"Tab, Tab, Bug": Security Pitfalls of Next Edit Suggestions in AI-Integrated IDEs
For developers and IDE vendors, this work highlights previously unknown security vulnerabilities in proactive code suggestion systems, but the findings are primarily qualitative and lack concrete attack success rates.
This paper conducts the first systematic security study of Next Edit Suggestions (NES) in AI-integrated IDEs, finding that NES expands attack surfaces through context poisoning and is sensitive to transactional edits, while a survey of over 200 developers reveals low awareness of these risks.

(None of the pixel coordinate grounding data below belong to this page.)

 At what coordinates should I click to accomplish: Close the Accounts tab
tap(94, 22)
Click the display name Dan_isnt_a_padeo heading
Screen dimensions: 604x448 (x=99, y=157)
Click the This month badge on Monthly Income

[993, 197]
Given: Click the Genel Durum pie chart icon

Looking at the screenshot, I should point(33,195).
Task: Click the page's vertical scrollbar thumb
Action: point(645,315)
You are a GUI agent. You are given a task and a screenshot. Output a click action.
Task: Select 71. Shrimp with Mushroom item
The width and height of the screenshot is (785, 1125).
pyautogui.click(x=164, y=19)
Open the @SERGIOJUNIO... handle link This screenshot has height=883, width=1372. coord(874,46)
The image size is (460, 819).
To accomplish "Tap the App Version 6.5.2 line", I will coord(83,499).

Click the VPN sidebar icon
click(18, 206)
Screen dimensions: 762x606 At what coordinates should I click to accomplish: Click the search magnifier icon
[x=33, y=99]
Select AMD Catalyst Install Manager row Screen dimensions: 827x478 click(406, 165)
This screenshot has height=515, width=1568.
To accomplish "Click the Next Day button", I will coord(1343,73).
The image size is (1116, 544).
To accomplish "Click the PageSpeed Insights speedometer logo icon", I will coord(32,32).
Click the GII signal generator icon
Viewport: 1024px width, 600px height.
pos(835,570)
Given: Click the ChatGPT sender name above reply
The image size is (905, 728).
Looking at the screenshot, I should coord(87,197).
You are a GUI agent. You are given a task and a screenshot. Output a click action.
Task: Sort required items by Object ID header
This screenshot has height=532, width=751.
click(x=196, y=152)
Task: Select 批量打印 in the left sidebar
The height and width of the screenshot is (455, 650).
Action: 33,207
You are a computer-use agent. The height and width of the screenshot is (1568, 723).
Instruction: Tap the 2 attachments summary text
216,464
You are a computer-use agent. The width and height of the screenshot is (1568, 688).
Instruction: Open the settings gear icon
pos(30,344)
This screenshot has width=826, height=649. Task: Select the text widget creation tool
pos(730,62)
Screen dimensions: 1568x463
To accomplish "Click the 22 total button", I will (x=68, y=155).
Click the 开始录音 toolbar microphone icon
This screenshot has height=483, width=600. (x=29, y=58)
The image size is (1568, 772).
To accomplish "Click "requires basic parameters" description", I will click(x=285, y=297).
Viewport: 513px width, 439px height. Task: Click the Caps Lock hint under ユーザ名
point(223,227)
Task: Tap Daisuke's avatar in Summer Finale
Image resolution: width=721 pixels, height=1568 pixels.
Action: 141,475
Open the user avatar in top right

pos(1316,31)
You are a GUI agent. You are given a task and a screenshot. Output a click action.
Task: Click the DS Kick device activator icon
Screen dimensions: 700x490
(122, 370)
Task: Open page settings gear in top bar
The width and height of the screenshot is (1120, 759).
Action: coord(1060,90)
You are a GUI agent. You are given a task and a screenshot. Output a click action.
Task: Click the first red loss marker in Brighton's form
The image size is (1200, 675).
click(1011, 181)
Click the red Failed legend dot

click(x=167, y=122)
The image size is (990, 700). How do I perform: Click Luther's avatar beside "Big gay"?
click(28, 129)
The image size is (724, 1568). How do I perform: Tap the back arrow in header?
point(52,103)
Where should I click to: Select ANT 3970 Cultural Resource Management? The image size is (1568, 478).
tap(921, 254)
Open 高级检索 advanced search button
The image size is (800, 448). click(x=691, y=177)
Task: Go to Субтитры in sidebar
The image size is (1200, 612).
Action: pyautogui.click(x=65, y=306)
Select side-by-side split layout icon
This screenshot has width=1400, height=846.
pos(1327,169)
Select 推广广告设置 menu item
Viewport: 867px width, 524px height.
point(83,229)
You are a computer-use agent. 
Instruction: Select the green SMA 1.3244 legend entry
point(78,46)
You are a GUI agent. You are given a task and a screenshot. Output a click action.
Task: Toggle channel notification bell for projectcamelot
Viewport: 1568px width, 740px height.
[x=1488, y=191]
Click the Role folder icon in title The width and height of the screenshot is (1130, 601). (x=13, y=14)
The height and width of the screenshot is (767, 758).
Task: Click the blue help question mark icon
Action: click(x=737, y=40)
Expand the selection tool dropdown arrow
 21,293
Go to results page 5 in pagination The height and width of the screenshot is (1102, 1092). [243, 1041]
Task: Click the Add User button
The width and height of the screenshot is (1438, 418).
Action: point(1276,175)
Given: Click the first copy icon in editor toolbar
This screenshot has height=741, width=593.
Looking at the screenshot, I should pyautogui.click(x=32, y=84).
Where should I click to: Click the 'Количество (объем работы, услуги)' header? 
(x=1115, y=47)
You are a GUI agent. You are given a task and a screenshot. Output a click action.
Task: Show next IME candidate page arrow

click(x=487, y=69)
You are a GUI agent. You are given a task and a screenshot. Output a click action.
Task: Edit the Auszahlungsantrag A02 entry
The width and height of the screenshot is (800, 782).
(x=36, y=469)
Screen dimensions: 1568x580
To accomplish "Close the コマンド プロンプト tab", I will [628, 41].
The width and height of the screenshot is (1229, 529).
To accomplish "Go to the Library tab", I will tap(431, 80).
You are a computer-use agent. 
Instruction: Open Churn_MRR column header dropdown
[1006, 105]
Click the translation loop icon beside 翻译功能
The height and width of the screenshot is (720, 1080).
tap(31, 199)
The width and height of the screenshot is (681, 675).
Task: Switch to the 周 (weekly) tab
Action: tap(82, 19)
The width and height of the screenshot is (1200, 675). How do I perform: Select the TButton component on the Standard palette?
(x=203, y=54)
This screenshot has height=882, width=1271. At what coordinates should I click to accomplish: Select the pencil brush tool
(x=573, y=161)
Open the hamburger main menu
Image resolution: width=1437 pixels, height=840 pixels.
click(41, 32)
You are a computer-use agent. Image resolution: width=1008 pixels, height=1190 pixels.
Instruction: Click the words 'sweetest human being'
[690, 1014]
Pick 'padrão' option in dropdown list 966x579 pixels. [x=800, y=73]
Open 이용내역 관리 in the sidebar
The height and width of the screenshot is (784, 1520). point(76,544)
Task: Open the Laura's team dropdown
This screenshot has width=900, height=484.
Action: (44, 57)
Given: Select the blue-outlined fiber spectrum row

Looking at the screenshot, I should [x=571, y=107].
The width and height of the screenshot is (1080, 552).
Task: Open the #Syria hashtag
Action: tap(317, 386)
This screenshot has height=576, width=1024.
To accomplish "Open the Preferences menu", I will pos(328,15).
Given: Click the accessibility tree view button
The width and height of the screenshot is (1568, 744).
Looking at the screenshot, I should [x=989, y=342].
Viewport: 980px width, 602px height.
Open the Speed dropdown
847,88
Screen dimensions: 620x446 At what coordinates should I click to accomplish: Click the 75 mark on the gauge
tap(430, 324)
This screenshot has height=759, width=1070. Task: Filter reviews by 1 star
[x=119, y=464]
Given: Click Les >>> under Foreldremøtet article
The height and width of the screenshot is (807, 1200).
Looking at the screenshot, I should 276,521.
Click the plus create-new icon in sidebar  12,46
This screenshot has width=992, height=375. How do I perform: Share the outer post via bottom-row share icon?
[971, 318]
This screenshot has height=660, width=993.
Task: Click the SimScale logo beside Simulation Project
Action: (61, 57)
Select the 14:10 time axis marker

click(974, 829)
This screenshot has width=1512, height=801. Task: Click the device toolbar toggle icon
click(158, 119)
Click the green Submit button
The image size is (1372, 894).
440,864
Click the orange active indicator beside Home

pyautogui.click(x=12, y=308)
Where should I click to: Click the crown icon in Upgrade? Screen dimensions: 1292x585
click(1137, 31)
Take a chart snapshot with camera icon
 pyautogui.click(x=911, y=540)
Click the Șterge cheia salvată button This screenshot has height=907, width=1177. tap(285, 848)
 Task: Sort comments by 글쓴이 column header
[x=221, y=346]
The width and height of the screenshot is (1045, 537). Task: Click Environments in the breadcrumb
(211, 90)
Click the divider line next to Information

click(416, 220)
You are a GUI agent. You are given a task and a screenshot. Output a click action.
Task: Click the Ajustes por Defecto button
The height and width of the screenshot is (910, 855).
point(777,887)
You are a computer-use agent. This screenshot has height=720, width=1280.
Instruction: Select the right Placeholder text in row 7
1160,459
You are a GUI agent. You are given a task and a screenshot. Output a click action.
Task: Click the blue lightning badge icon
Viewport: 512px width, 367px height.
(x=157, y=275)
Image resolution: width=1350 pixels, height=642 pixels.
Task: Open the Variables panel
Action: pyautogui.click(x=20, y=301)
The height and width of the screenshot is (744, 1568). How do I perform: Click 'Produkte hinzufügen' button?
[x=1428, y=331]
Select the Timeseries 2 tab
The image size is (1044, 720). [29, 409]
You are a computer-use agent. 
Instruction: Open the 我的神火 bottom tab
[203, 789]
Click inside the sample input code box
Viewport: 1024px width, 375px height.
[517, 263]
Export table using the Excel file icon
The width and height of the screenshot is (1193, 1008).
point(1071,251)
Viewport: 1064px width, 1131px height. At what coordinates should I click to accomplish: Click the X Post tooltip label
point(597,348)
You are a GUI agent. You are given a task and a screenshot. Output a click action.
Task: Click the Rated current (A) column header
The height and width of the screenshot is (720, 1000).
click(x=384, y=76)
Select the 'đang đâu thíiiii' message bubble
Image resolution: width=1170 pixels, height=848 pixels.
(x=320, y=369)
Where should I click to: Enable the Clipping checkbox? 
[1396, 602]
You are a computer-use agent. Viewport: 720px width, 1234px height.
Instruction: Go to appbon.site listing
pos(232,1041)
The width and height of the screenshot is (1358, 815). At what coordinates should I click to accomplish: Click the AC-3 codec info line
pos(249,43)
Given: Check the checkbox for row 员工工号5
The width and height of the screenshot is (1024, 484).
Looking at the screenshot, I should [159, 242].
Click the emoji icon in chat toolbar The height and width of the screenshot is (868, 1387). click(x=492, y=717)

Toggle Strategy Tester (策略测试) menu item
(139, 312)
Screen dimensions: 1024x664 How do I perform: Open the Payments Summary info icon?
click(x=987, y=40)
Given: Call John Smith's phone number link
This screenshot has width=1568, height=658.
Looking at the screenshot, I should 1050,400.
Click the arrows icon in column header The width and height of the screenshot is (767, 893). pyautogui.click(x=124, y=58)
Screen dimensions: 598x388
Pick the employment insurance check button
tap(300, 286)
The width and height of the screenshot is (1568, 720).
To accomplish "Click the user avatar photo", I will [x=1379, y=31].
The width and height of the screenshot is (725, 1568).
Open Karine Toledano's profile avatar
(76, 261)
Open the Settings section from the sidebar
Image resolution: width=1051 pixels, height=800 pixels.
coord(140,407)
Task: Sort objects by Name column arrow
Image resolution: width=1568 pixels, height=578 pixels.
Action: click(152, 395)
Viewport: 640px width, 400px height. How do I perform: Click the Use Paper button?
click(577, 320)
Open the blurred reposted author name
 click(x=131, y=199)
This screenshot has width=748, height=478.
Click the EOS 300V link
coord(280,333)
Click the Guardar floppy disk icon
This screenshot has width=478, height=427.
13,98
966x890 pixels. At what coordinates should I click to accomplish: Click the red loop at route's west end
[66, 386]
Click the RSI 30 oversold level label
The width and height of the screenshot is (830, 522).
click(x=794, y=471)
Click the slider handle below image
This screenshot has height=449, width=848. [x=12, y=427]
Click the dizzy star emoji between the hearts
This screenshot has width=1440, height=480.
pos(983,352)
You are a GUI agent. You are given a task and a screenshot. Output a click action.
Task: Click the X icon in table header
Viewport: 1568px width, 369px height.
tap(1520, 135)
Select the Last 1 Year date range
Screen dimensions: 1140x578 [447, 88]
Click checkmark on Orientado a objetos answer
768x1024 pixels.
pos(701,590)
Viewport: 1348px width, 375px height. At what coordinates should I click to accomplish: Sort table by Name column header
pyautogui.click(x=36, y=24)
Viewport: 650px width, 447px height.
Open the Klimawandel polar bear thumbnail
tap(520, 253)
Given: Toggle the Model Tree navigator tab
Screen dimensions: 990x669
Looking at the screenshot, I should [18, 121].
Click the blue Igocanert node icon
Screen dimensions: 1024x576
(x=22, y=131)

Modern AI-integrated IDEs are shifting from passive code completion to proactive Next Edit Suggestions (NES). Unlike traditional autocompletion, NES is designed to construct a richer context from both recent user interactions and the broader codebase to suggest multi-line, cross-line, or even cross-file modifications. This evolution significantly streamlines the programming workflow into a tab-by-tab interaction and enhances developer productivity. Consequently, NES introduces a more complex context retrieval mechanism and sophisticated interaction patterns. However, existing studies focus almost exclusively on the security implications of standalone LLM-based code generation, ignoring the potential attack vectors posed by NES in modern AI-integrated IDEs. The underlying mechanisms of NES remain under-explored, and their security implications are not yet fully understood. In this paper, we conduct the first systematic security study of NES systems. First, we perform an in-depth dissection of the NES mechanisms to understand the newly introduced threat vectors. It is found that NES retrieves a significantly expanded context, including inputs from imperceptible user actions and global codebase retrieval, which increases the attack surfaces. Second, we conduct a comprehensive in-lab study to evaluate the security implications of NES. The evaluation results reveal that NES is susceptible to context poisoning and is sensitive to transactional edits and human-IDE interactions. Third, we perform a large-scale online survey involving over 200 professional developers to assess the perceptions of NES security risks in real-world development workflows. The survey results indicate a general lack of awareness regarding the potential security pitfalls associated with NES, highlighting the need for increased education and improved security countermeasures in AI-integrated IDEs.